Image acquisition parameters
Objective 20x
Excitation Wavelength 488 nm
PMT gain 500 V
Pixel dwell time 2 𝜇s
Confocal aperture 200 𝜇m

To help you collect the information for your own data, you might have a look at the local resources from your institution or universities. For example, at Warwick University, there are webpages describing the metadata that needs to be collected for some of the microscopes.

Image data

In this section, you record all the information related to all the images you have. Not only the primary or raw images, but also any processed images, perhaps such as binary files showing the resulting segmentation.

You need to say what format the images are in and if they have undergone any compression, the dimensions of the images, and what the physical size of the pixel or voxel is, including the units. Most of this information you should be able to get from the metadata or header of the image files.

Next, you need to state the physical size of the image or magnification, calculated from the pixel or voxel size and the dimension extents. Give any information related to how the channels are represented. For processed images, you need to provide the methods used for processing.

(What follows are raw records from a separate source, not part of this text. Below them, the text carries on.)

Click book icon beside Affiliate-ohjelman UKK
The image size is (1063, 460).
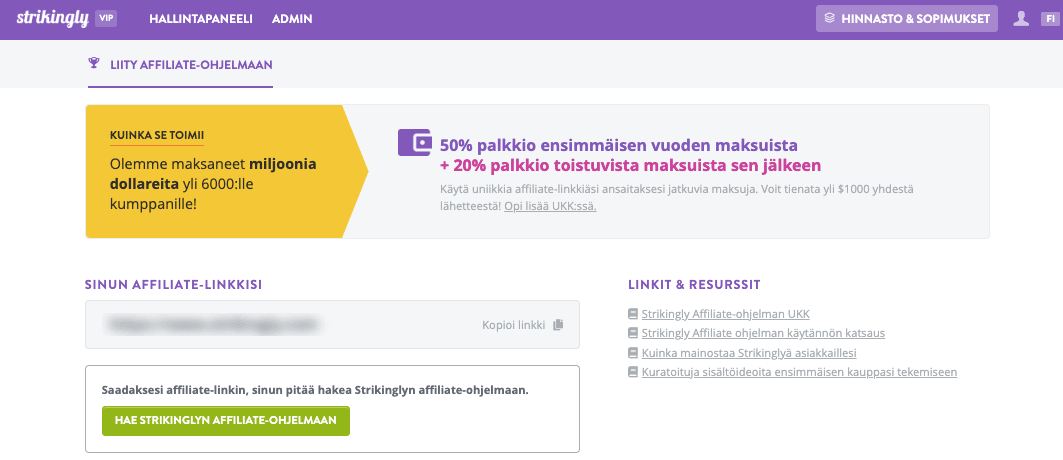tap(632, 314)
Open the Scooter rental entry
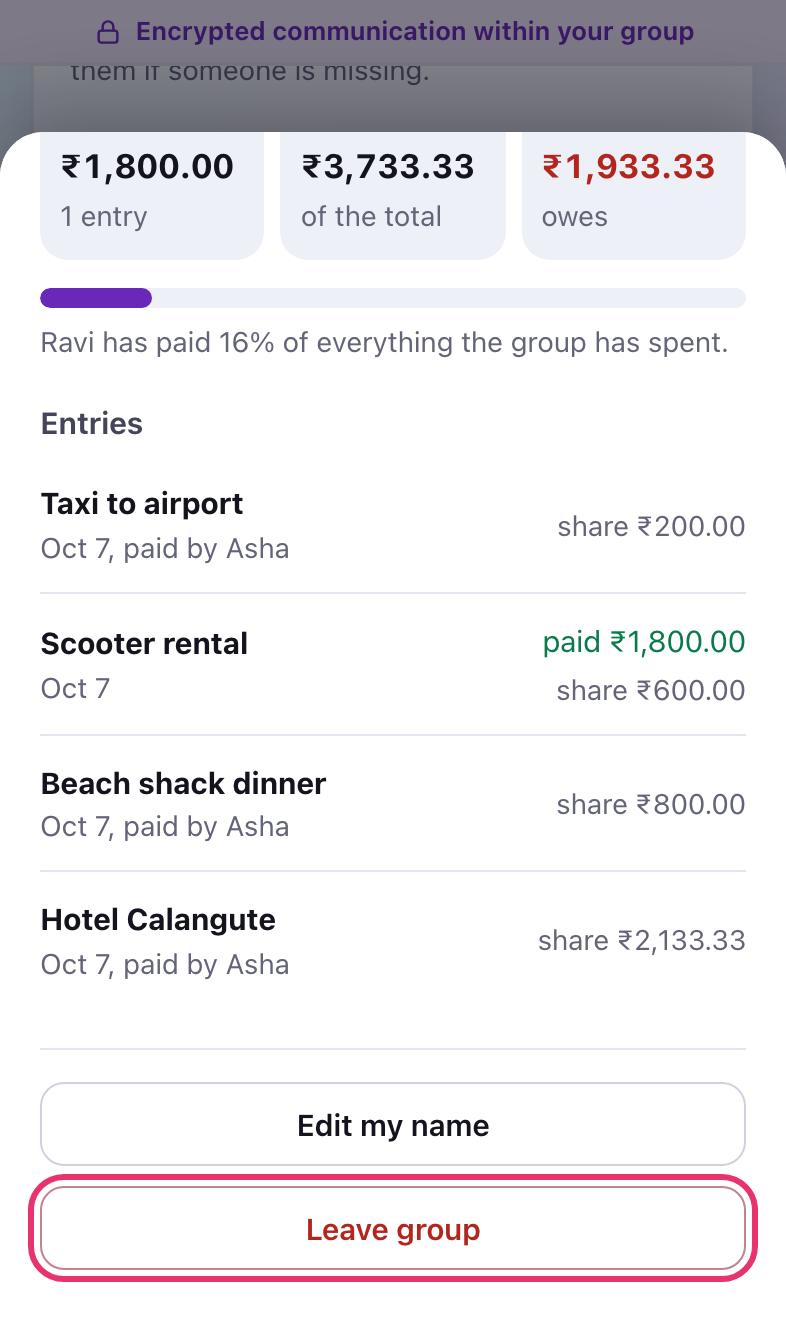This screenshot has height=1318, width=786. (x=393, y=665)
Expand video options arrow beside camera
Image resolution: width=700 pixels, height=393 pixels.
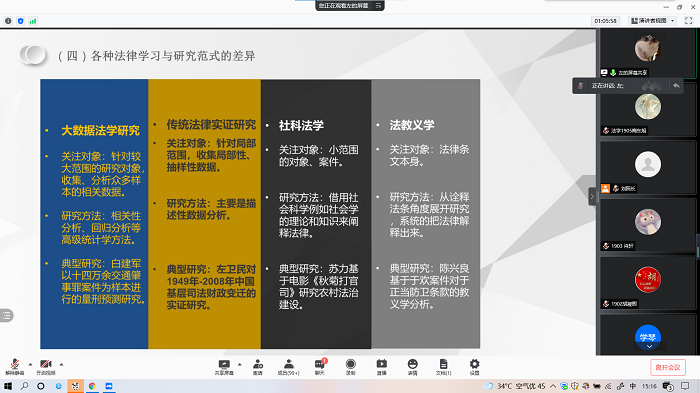(62, 364)
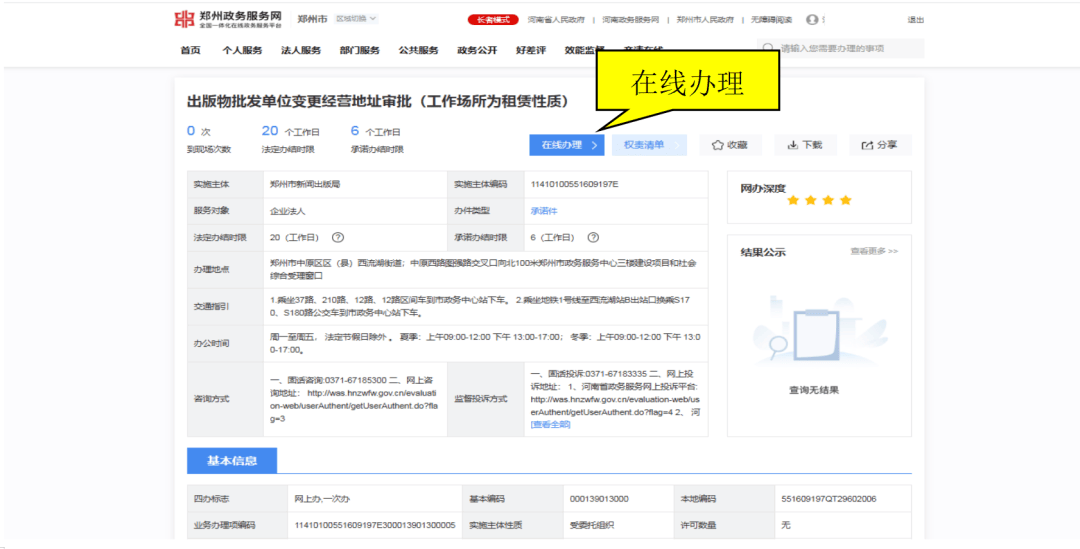The height and width of the screenshot is (549, 1080).
Task: Click the 权责清单 button
Action: 648,145
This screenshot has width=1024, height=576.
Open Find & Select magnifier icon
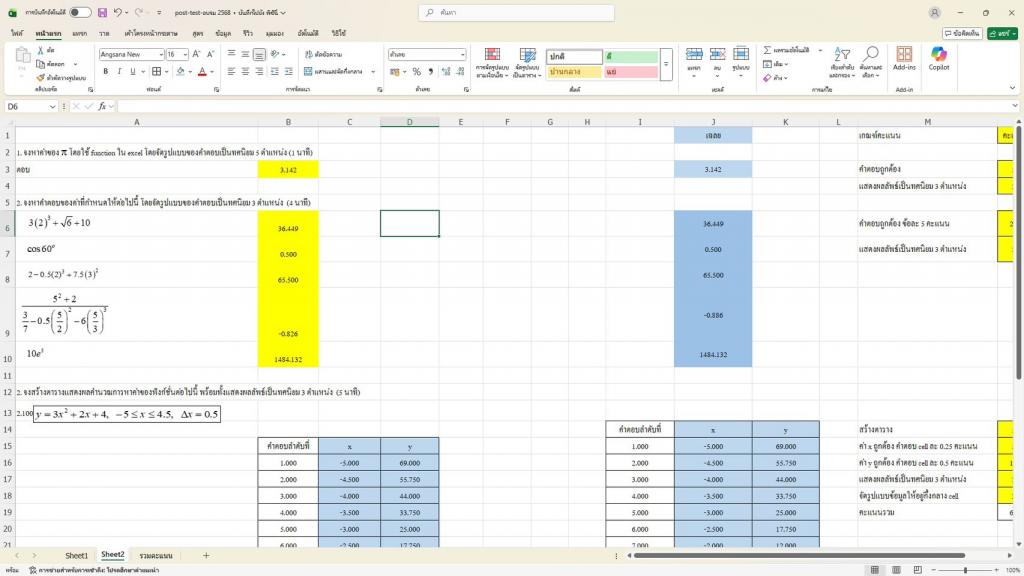pyautogui.click(x=871, y=60)
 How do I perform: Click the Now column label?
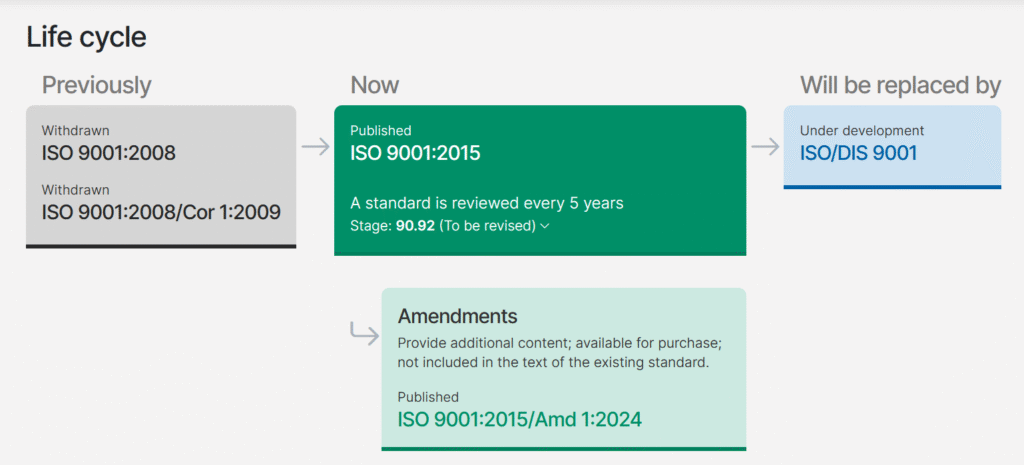[x=374, y=86]
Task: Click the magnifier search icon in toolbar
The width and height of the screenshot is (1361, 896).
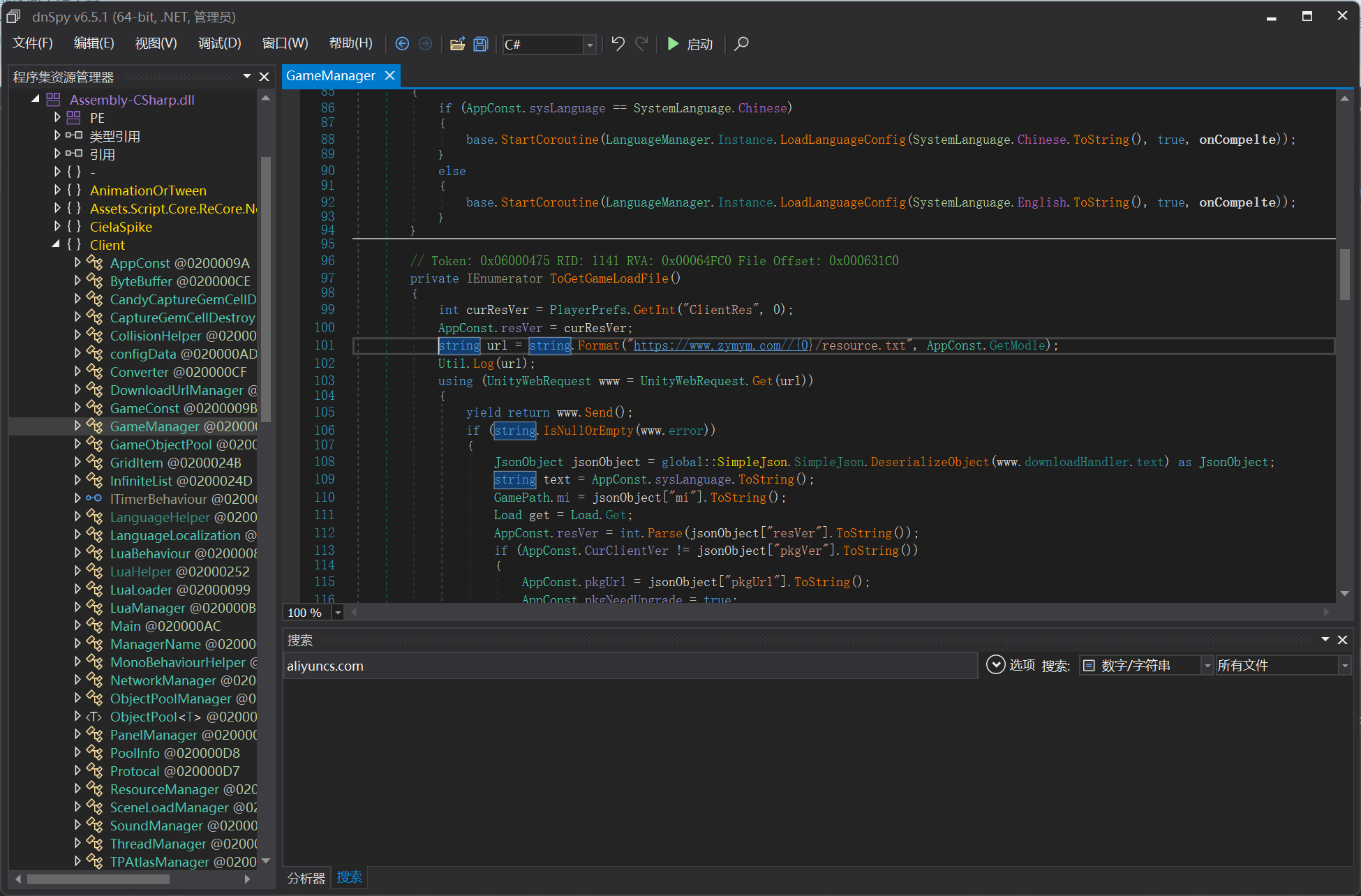Action: click(x=741, y=44)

Finally, say you have used contrast inversion, do the bright features in the image correspond to areas of high signal, or is it the other way around?

Comment: Example
Type Primary Image, Segmentation
Format and compression Primary: .oir (Olympus), Segmentation: .tiff
Dimension extents x: 512, y: 512, z: 25
Size description 153.6 x 153.6 x 25 𝜇m
Pixel/Voxel size description 0.3 x 0.3 x 0.1 𝜇m
Image processing method Fiji: Median filter (3 pixel kernel), Otsu threshold
Contrast inversion No

Image correlation

If you have used different imaging modalities with the same sample, this part of the metadata should describe how the images relate to one another. You could use this section to describe generally the relationship between images. In the example below, images from different modalities have been aligned.

Comment: Example
Spatial and temporal alignment Manual
Fiducials used Soil grains
Transformation matrix See file: Transforms.csv
Size description 153.6 x 153.6 x 25 𝜇m
Related images and relationship Primary XCT: Data/XCT Primary XRF: Data/XRF Processed XRF: Data/Transformed_XRF

Analysed data

This section should not include metadata for any image data, including processed images, as that should have been covered in the Image Data section. Instead, it should describe the analysis results you have, such as measurements. Have you done some numerical analysis or some phenotyping or something else? There is no need to describe the methods in great detail if they are already described in the relevant publication.

Comment: Example
Analysis results type Speed of cell division
Data used for analysis Preprocessed images, Cell tracks
Analysis method Track cell lineage: BayesianTracker (btrack) with configuration track_config.json Measure speed: Numerical analysis in Python

Final notes

For more examples, check out REMBI Supplementary Information - either in pdf or spreadsheet.

At first glance, it might seem to be quite a stretch to collect all that metadata! But don’t get discouraged - following those guidelines will ensure better communication between the scientists and will make your research FAIR: Findable, Accessible, Interoperable, Reusable. During big data era when we are surrounded by so much resources, it’s crucial to get good data management habits, share them with others and hence contribute to the development of Science toghether.